Мой отец Николай Николаевич, или «Колюн», как его звали родственники и сослуживцы по Лейб-казачьему полку, мама, моя жена, дядя Семен Николаевич, дед Петр Николаевич и бабушка Лидия Федоровна — мы все были вместе. Жили в разных домах в Лиенце, но виделись каждый день. Под конец войны нам удалось собраться всей семьей, и мне в то время это казалось добрым знаком.
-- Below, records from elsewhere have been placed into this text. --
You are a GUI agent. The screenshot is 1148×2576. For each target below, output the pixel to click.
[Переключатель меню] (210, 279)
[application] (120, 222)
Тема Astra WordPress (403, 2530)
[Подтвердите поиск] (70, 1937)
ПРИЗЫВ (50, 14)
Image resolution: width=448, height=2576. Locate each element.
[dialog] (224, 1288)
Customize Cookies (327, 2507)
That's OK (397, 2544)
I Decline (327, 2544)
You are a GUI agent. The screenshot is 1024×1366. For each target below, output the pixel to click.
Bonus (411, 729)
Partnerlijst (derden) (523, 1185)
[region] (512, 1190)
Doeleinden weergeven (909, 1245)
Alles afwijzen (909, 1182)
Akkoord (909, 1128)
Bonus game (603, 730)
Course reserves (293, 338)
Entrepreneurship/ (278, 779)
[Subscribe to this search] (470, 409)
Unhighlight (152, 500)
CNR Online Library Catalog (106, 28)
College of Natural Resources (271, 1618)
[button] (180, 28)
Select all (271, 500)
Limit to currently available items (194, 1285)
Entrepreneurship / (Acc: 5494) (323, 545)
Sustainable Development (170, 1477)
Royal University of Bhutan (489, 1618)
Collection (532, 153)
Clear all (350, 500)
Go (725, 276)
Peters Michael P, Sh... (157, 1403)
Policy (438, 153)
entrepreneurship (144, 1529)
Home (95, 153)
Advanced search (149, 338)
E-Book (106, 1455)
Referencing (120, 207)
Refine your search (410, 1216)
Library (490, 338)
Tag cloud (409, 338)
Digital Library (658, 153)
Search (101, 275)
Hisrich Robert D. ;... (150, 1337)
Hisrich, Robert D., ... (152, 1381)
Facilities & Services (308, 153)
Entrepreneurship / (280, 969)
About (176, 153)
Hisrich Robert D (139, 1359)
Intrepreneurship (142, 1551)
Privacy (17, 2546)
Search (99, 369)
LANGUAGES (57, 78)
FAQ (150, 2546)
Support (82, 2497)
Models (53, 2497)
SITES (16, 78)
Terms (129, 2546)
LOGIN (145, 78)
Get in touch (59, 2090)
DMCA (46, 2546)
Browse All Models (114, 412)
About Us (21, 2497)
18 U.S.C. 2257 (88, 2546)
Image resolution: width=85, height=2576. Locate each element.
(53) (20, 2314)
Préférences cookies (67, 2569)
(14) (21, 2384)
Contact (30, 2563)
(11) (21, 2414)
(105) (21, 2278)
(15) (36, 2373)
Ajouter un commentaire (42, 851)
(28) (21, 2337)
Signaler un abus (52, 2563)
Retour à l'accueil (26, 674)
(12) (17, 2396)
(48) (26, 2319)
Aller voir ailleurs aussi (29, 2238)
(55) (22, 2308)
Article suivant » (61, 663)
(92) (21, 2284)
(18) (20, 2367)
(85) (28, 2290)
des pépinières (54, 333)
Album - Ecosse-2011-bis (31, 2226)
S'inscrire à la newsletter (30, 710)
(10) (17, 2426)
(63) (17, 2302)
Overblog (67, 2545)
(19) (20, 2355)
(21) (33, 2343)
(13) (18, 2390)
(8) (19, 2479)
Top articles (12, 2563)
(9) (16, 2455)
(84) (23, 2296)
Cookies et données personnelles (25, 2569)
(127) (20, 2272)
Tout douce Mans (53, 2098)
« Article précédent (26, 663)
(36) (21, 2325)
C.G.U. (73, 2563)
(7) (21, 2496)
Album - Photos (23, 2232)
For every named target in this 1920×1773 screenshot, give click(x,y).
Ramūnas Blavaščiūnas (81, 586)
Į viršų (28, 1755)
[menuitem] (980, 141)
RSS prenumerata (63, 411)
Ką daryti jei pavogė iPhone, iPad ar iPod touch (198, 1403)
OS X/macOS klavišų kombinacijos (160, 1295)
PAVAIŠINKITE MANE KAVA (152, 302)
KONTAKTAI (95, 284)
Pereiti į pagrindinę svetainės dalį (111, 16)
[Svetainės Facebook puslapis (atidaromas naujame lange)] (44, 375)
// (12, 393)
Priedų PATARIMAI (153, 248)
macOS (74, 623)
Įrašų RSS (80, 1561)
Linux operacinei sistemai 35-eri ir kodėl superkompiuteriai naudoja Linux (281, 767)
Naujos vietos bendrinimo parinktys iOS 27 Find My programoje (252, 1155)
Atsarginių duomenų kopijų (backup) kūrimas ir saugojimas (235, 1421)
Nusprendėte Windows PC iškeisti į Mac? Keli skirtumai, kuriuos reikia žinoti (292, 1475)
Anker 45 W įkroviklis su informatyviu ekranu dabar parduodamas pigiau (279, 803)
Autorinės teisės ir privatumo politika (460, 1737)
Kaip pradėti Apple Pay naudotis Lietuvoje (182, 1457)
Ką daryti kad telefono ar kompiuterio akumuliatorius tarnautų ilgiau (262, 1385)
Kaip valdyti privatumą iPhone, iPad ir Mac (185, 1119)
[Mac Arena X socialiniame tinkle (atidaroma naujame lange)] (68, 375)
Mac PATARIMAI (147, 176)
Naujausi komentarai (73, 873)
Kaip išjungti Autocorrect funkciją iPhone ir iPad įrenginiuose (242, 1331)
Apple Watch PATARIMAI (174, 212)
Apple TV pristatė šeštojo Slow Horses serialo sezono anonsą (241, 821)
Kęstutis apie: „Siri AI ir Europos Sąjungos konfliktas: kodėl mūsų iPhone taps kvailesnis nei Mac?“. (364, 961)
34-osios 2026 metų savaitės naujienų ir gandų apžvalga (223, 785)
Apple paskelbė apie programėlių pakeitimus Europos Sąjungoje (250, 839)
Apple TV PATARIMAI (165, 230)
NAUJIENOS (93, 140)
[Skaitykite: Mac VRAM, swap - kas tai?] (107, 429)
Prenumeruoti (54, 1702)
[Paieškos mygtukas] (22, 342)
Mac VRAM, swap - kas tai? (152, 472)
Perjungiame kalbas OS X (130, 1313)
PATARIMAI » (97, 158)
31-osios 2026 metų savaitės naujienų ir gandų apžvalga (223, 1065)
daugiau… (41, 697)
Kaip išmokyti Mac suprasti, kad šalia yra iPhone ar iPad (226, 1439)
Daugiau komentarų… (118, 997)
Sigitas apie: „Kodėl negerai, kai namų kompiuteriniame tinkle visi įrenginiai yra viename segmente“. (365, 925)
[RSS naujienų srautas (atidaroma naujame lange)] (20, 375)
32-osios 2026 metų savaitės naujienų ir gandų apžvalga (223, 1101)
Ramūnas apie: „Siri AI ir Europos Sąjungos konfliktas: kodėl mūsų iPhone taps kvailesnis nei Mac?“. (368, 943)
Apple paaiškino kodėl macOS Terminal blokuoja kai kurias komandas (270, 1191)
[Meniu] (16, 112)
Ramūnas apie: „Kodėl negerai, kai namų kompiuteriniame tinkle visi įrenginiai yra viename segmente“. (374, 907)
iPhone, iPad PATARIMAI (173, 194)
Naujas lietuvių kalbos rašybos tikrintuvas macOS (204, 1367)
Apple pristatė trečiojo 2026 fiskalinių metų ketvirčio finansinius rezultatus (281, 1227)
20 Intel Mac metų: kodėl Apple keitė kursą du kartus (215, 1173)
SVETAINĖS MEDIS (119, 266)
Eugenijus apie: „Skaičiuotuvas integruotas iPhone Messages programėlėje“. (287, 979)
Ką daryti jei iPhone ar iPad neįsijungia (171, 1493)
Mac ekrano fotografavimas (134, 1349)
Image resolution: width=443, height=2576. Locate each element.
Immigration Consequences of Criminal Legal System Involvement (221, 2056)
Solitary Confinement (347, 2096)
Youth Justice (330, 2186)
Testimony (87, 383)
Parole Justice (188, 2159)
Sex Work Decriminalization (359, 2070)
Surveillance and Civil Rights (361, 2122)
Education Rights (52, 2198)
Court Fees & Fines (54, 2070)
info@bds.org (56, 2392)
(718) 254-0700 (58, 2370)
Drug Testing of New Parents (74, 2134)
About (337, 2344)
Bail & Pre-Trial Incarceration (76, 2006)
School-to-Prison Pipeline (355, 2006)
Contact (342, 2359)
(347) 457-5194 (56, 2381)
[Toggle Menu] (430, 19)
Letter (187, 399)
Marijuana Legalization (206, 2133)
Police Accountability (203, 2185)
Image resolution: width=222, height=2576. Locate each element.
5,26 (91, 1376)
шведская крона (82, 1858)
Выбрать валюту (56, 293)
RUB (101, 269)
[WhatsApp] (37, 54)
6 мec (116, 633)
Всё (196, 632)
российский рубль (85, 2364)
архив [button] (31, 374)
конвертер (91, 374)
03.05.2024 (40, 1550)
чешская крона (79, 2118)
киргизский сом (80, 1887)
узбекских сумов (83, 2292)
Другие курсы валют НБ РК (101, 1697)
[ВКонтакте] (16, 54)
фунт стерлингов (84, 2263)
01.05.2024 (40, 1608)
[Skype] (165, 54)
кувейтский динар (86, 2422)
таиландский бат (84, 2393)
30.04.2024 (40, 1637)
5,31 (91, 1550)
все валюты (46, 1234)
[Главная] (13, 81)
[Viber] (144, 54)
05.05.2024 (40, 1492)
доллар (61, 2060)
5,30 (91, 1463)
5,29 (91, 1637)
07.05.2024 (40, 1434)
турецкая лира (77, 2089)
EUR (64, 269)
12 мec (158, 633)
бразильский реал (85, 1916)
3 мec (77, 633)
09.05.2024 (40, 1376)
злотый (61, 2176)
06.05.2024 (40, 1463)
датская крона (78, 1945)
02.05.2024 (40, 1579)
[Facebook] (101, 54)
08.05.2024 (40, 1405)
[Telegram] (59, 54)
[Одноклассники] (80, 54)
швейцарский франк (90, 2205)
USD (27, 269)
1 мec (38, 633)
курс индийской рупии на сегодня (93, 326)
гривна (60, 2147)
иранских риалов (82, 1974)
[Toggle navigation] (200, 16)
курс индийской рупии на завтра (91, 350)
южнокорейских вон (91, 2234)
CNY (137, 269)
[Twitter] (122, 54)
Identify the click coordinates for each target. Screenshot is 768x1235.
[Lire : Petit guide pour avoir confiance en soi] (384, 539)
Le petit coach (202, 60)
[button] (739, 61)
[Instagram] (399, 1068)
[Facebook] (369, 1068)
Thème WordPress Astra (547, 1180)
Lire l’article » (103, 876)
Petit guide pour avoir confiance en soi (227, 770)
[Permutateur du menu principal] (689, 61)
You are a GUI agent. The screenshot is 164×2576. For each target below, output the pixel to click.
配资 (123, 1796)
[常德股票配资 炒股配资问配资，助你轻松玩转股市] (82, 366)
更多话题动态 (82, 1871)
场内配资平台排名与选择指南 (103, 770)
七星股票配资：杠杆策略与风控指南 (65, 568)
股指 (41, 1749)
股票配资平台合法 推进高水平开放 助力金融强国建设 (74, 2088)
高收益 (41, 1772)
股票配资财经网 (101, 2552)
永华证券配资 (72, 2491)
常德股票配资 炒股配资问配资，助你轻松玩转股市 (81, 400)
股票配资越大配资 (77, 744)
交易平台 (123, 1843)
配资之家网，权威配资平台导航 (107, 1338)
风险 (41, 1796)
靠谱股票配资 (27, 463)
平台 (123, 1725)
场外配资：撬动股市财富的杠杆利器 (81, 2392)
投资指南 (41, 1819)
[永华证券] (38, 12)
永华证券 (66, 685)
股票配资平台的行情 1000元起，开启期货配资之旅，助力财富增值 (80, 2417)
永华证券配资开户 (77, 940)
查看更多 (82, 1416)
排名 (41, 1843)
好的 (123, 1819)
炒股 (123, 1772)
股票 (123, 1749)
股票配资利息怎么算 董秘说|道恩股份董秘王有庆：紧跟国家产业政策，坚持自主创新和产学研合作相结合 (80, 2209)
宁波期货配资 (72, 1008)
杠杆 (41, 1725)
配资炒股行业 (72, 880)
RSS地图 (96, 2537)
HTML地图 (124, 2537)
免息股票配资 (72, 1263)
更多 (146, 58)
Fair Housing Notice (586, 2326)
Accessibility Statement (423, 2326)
Мне казалось, что сейчас начнется моя настоящая семейная жизнь с горячо любимой женой, с родителями, стариками — родственниками, что мы заживем «кланом» Красновых, может быть, сядем на землю или уедем за океан, но, но всяком случае, никогда больше не будем расставаться, и более молодые помогут старшим мирно дожить их дни. И все же в моем оптимизме порой стали наступать какие-то прорывы, когда я внезапно поддавался приступам предчувствия, говорившего мне, что не все еще окончено, и что рано де строить планы на будущее.
Просыпаясь ночью, как бы от какого-то толчка, я вглядывался в дорогие черты лица тихо спящей жены. Мне почему-то хотелось запечатлеть, запомнить навсегда ее улыбку, цвет ее глаз, манеру немного поднимать бровь, тембр голоса, звук ее смеха. Последние дни я с особой радостью навещал отца. Мне нравилось, взяв его под руку, прохаживаться с ним взад и вперед, рассуждая о положении, о возможностях, о том, что мы должны были сделать и не сделали, говорить, как равный с равным, как солдат с солдатом. Я как-то особенно, по-детски тянулся к матери. Я не пропускал возможности побывать у деда, пошутить с бабушкой.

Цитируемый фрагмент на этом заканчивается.